Claude Nijs : « Ce n’est pas non plus une histoire évidente. Nous devons avant tout veiller à donner au terme ‘durabilité’ le sens qu’il mérite. Les bâtiments historiques qui existent depuis des décennies sont considérés comme moins durables, alors qu’ils affichent une remarquable durabilité en tenant le coup aussi longtemps. Lorsqu’il s’agit d’interventions ou de rénovations énergétiques, il y a actuellement beaucoup d’incertitudes. Nous devons éviter de surcharger soudainement des bâtiments qui ont prouvé leur durabilité pendant des siècles avec des techniques dont il faudra conclure dans 10 ou 20 ans qu’elles n’étaient pas le bon choix.
Véronique de Limburg Stirum : « En effet, une solution est imposée trop rapidement, ce qui peut se révéler néfaste à long terme. Il ne faut surtout pas prendre de décisions hâtives. La législation manque aussi en partie sa cible. La législation sur les certificats de performance énergétique est basée sur des personnes vivant dans des appartements et des petites maisons. Cela n’est pas représentatif d’un château, où l’on chauffe de toute façon moins et où l’on apprend à fermer toutes les portes. Il serait donc préférable que la réglementation tienne compte de la consommation exacte, plutôt que d’établir des règles générales. En termes d’approvisionnement énergétique, la géothermie pourrait être une solution pour les espaces publics, par exemple. Mais il n’y a actuellement aucune garantie et les points d’interrogation se multiplient. C’est pourquoi j’adopte toujours la stratégie suivante : plus j’attends pour décider, mieux c’est ».

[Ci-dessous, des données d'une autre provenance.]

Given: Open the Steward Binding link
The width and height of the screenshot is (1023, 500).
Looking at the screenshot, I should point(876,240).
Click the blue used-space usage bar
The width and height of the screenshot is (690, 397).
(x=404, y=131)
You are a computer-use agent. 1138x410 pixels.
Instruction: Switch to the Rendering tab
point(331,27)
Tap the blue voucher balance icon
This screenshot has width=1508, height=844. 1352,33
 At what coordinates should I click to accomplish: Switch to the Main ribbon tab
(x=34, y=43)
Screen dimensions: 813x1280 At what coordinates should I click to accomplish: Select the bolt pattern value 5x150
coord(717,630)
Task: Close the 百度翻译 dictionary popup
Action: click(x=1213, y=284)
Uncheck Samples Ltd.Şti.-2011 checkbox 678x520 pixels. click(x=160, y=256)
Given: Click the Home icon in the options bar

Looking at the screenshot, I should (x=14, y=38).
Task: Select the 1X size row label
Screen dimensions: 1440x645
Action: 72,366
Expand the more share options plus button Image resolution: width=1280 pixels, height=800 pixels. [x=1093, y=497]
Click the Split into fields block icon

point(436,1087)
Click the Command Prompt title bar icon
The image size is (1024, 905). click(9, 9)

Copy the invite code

Et bien sûr, il y a aussi l’aspect financier. L’entretien du patrimoine coûte cher.
Véronique de Limburg Stirum : « Tout devient plus cher, ce qui est logique car l’expertise spécifique se raréfie. C’est le cercle vicieux dont je parlais. Réduire la TVA à 6% pour tout le patrimoine, y compris les chapelles par exemple, serait déjà un pas dans la bonne direction. Il faut que les jeunes, mais aussi les autorités, reprennent contact avec le patrimoine et commandent des travaux de rénovation et de restauration. Cela pourrait alors donner un nouvel élan à notre artisanat. C’est une histoire sans fin, mais il est plus que jamais temps d’inverser cette spirale négative. »
Claude Nijs : « Soit nous nous renforçons mutuellement, soit notre patrimoine s’effrite davantage. Ce n’est pas une histoire simple. Nous vivons actuellement dans une société où les jeunes et les moins jeunes sont à la recherche de gains rapides, de fruits prêts à cueillir pour gagner de l’argent rapidement, sans trop d’efforts. Nous devons convaincre nos membres, les jeunes et, par extension, le grand public qu’il existe bien plus que la valeur financière d’une chose. Le patrimoine est une question de sentiment, de fierté, de développement personnel et d’identité. Et cela doit être ravivé ».